A simple error analysis function

details = [
    {"text": "How do I handle a refund?", "gold": "refund", "pred": "refund", "scores": {"refund": 2, "invoice": 0, "password": 0}},
    {"text": "When will the e-invoice be issued?", "gold": "invoice", "pred": "invoice", "scores": {"refund": 0, "invoice": 4, "password": 0}},
    {"text": "How long does it take to reset a password?", "gold": "password", "pred": "password", "scores": {"refund": 0, "invoice": 0, "password": 3}},
    {"text": "Can I get a refund invoice?", "gold": "invoice", "pred": "refund", "scores": {"refund": 2, "invoice": 2, "password": 0}},
]


def error_cases(details):
    return [item for item in details if item["gold"] != item["pred"]]


errors = error_cases(details)
print("errors:", errors)

Expected output:

errors: [{'text': 'Can I get a refund invoice?', 'gold': 'invoice', 'pred': 'refund', 'scores': {'refund': 2, 'invoice': 2, 'password': 0}}]

This tells you the next practical action: clarify whether “refund invoice” belongs to billing, refunds, or a separate mixed-intent label before upgrading the model.

If there are many errors, you should first ask:

Are the class boundaries too vague?
Is the training data imbalanced?
Is the keyword baseline simply not strong enough?

When Should You Upgrade from Traditional Methods to Deep Methods?

When the main errors come from changes in semantic expression

For example:

The sentence does not contain keywords that commonly appear in training
But the meaning is actually the same class

When you find that bag-of-words features are no longer enough

For example:

Sentences are longer
Negation and context matter more
Class boundaries are more subtle

But keep the baseline before upgrading

The baseline is very important because it helps you answer:

What exactly did the deep model improve?

How Should a Project Loop Be Presented?

Task definition

First, make it clear:

What is the input?
What is the output?
How are the labels defined?

Baseline

Explain:

What minimal method was used
Why it was chosen

Evaluation and error analysis

At minimum, show:

Accuracy
Several typical success cases
Several typical failure cases

Next optimization directions

For example:

Expand the data
Introduce TF-IDF + a linear model
Then upgrade to embeddings / deep models

Evidence to Keep

Keep this page’s proof of learning as a small evidence card:

Label Schema: label definitions and boundary examples
Dataset Split: fixed train/test examples or evaluation set
Prediction: predicted label, expected label, and confidence or score
Failure Check: class imbalance, label overlap, leakage, or confusing wording
Expected Output: metrics plus error samples grouped by failure reason

Common Mistakes

Mistake 1: Using the most complex model from the start

This can easily make you lose your judgment of the task itself.

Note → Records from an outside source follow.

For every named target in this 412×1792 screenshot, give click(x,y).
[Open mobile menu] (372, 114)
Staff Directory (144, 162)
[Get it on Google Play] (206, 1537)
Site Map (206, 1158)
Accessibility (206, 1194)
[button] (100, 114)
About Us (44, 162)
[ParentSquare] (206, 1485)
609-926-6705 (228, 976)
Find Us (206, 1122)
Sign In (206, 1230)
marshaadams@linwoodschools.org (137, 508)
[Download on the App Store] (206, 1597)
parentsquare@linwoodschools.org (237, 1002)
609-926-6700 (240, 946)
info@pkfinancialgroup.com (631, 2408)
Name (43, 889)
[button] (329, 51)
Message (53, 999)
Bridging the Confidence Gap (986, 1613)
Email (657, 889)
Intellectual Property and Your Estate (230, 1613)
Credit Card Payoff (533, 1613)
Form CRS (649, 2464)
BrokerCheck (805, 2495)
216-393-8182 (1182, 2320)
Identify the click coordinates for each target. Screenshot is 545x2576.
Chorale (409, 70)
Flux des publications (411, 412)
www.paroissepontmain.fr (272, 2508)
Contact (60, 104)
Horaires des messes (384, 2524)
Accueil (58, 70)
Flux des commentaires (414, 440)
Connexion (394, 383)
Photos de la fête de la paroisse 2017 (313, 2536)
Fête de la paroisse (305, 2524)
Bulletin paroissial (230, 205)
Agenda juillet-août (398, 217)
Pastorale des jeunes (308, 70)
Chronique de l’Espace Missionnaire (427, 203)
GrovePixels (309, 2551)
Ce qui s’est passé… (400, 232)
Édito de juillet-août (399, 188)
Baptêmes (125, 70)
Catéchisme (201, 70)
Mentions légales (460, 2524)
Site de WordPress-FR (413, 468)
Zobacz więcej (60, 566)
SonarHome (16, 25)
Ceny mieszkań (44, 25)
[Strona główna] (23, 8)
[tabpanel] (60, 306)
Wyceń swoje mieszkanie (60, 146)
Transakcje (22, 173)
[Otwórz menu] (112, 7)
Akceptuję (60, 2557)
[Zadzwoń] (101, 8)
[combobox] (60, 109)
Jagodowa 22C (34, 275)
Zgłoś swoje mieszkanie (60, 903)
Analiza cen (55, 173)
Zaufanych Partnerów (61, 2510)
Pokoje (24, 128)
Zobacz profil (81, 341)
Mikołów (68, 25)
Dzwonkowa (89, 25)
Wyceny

Mistake 2: Only looking at the overall accuracy

Without checking detailed errors, it is hard to improve in a meaningful way.

Mistake 3: Vague label definitions

Once labels are vague, even a stronger model will learn unstable patterns.

Summary

The most important thing in this lesson is to build a project habit:

In a text classification project, the first thing to get right is the label boundaries, the explainable baseline, and error analysis—not jumping straight to the most complex model.

Once this habit is established, you will be much more stable when working on more complex NLP projects later.

Exercises

Add a new category to the example, such as shipping, and expand the training samples.
Use the error details to see which predictions are most easily confused, and guess why.
In what situations would you decide to upgrade from this keyword baseline to a deep model?
If the label definitions themselves are vague, would you change the model first or the data first? Why?

Reference implementation and walkthrough

For a new shipping category, add label definitions first, then add positives and confusing negatives before trusting the metrics.
Use error details to find label pairs with shared words, vague boundaries, or missing training examples.
Upgrade to a deep model when keyword rules fail on paraphrases, word order, context, or examples that need semantic understanding.
If labels are vague, fix the data and label guide first. A stronger model cannot reliably learn an unclear target.